#### [EXERCISE REQUIREMENTS]
Copy the data below verbatim, from the line containing "For every named" through the line containing "Ohjelmoitavat tuotteet (34, 98)", both lines included.

#### [THE DATA]
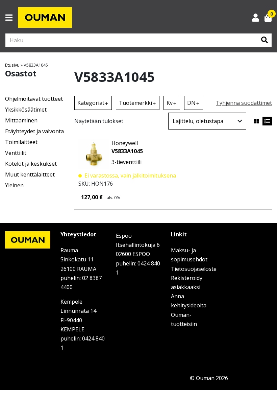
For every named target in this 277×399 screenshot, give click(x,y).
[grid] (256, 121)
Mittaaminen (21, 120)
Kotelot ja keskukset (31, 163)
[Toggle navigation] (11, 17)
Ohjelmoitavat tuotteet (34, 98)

==

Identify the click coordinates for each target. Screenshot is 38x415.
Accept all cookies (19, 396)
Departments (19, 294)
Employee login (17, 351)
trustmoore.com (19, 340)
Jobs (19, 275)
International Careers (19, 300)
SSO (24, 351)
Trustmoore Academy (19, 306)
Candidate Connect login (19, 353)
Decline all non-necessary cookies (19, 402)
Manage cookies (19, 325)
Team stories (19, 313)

* * *

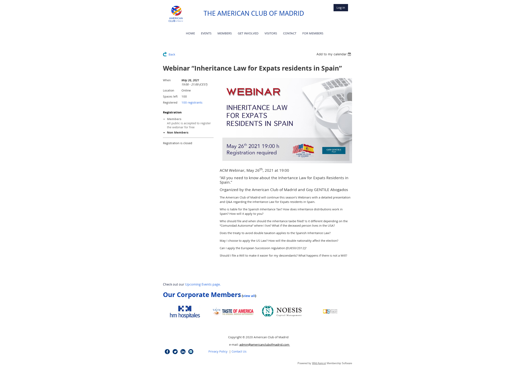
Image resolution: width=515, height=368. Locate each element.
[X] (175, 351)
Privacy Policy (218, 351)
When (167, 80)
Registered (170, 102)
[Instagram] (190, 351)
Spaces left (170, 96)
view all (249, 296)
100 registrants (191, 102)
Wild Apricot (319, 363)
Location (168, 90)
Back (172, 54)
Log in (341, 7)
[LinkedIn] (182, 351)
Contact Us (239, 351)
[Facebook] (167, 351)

#### [ANSWER]
For every named target in this 277×399 screenshot, give click(x,y).
[grid] (256, 121)
Mittaaminen (21, 120)
Kotelot ja keskukset (31, 163)
[Toggle navigation] (11, 17)
Ohjelmoitavat tuotteet (34, 98)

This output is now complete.